▶ [Instructions]
a - Return, verbatim, the passage of the Fuse module documentation that opens with the words containing "Every constant you" and closes with "for more information.".
b - Write the next portion of the Fuse module documentation, picking up after its final sentence.

▶ [Selected extract]
FUSE expects you to implement callbacks for the various functions.
In the following definitions, "errno" can be 0 (for a success),
-EINVAL, -ENOENT, -EONFIRE, any integer less than 1 really.
You can import standard error constants by saying something like
"use POSIX qw(EDOTDOT ENOANO);".
Every constant you need (file types, open() flags, error values,
etc) can be imported either from POSIX or from Fcntl, often both.
See their respective documentations, for more information.
=head2 EXPORTED SYMBOLS
None by default.
You can request all exportable symbols by using the tag ":all".
You can request the extended attribute symbols by using the tag ":xattr".
This will export XATTR_CREATE and XATTR_REPLACE.
=head2 FUNCTIONS
=head3 Fuse::main
Takes arguments in the form of hash key=>value pairs. There are
many valid keys. Most of them correspond with names of callback
functions, as described in section 'FUNCTIONS YOUR FILESYSTEM MAY IMPLEMENT'.
A few special keys also exist:
=over 1
=item debug => boolean
This turns FUSE call tracing on and off. Default is 0 (which means off).
=item mountpoint => string
The point at which to mount this filesystem. There is no default, you must
specify this. An example would be '/mnt'.
=item mountopts => string
This is a comma separated list of mount options to pass to the FUSE kernel
module.
At present, it allows the specification of the allow_other
argument when mounting the new FUSE filesystem. To use this, you will also
need 'user_allow_other' in /etc/fuse.conf as per the FUSE documention
mountopts => "allow_other" or
mountopts => ""
=item threaded => boolean
This turns FUSE multithreading on and off. The default is 0, meaning your FUSE
script will run in single-threaded mode. Note that single-threaded mode also
means that you will not have to worry about reentrancy, though you will have to
worry about recursive lookups. In single-threaded mode, FUSE holds a global
lock on your filesystem, and will wait for one callback to return before
calling another. This can lead to deadlocks, if your script makes any attempt
to access files or directories in the filesystem it is providing. (This
includes calling stat() on the mount-point, statfs() calls from the 'df'
command, and so on and so forth.) It is worth paying a little attention and
being careful about this.
Enabling multithreading will cause FUSE to make multiple simultaneous calls
into the various callback functions of your perl script. If you enable
threaded mode, you can enjoy all the parallel execution and interactive
response benefits of threads, and you get to enjoy all the benefits of race
conditions and locking bugs, too. Please also ensure any other perl modules
you're using are also thread-safe.
(If enabled, this option will cause a warning if your perl interpreter was not
built with USE_ITHREADS, or if you have failed to use threads or
threads::shared.)
=item nullpath_ok => boolean
This flag tells Fuse to not pass paths for functions that operate on file
or directory handles. This will yield empty path parameters for functions
including read, write, flush, release, fsync, readdir, releasedir,
fsyncdir, truncate, fgetattr and lock. If you use this, you must return
file/directory handles from open, opendir and create. Default is 0 (off).
Only effective on Fuse 2.8 and up; with earlier versions, this does nothing.

▶ [Information provided]
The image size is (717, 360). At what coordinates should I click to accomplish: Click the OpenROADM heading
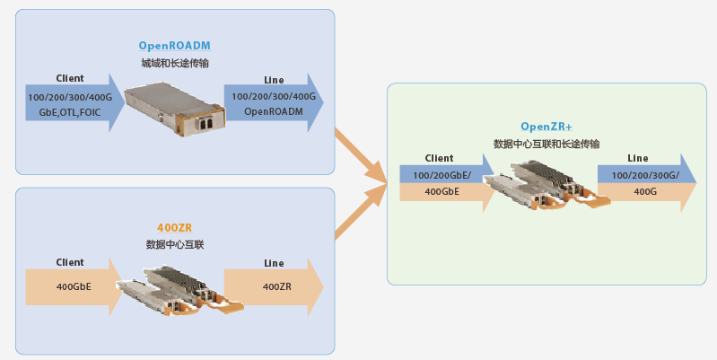pyautogui.click(x=174, y=46)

▶ [Results of the exercise]
a -
Every constant you need (file types, open() flags, error values,
etc) can be imported either from POSIX or from Fcntl, often both.
See their respective documentations, for more information.

b -
=item utimens_as_array => boolean
This flag causes timestamps passed via the utimens() call to be passed
as arrays containing the time in seconds, and a second value containing
the number of nanoseconds, instead of a floating point value. This allows
for more precise times, as the normal floating point type used by Perl
(double) loses accuracy starting at about tenths of a microsecond.
=item nopath => boolean
Flag indicating that the path need not be calculated for the following
operations:
read, write, flush, release, fsync, readdir, releasedir, fsyncdir,
ftruncate, fgetattr, lock, ioctl and poll
Closely related to nullpath_ok, but if this flag is set then the path will
not be calculated even if the file wasn't unlinked. However the path can
still be defined if it needs to be calculated for some other reason.
Only effective on Fuse 2.9 and up.
=item utime_omit_ok => boolean
Flag indicating that the filesystem accepts special UTIME_NOW and
UTIME_OMIT values in its C<utimens> operation.
If you wish to use these constants, make sure to include the ':utime' flag
when including the Fuse module, or the ':all' flag.
Only effective on Fuse 2.9 and up.
=back
=head3 Fuse::fuse_get_context
use Fuse "fuse_get_context";
my $caller_uid = fuse_get_context()->{uid};
my $caller_gid = fuse_get_context()->{gid};
my $caller_pid = fuse_get_context()->{pid};
Access context information about the current Fuse operation.
=head3 Fuse::fuse_version
Indicates the Fuse version in use; more accurately, indicates the version
of the Fuse API in use at build time. If called in scalar context, the
version will be returned as a decimal value; i.e., for Fuse API v2.6, will
return "2.6". If called in array context, an array will be returned,
containing the major, minor and micro version numbers of the Fuse API
it was built against.
=head3 Fuse::fuse_buf_size
Computes the total size of a buffer vector. Applicable for C<read_buf>
and C<write_buf> operations.
=head3 Fuse::fuse_buf_copy
Copies data from one buffer vector to another. Primarily useful if a
buffer vector contains multiple, fragmented chunks or if it contains an
FD buffer instead of a memory buffer. Applicable for C<write_buf>.
=head3 Fuse::notify_poll
Only available if the Fuse module is built against libfuse 2.8 or later.
Use fuse_version() to determine if this is the case. Calling this function
with a pollhandle argument (as provided to the C<poll> operation
implementation) will send a notification to the caller poll()ing for
I/O operation availability. If more than one pollhandle is provided for
the same filehandle, only use the latest; you *can* send notifications
to them all, but it is unnecessary and decreases performance.
ONLY supply poll handles fed to you through C<poll> to this function.
Due to thread safety requirements, we can't currently package the pointer
up in an object the way we'd like to to prevent this situation, but your
filesystem server program may segfault, or worse, if you feed things to
this function which it is not supposed to receive. If you do anyway, we
take no responsibility for whatever Bad Things(tm) may happen.
=head3 Fuse::pollhandle_destroy
Only available if the Fuse module is built against libfuse 2.8 or later.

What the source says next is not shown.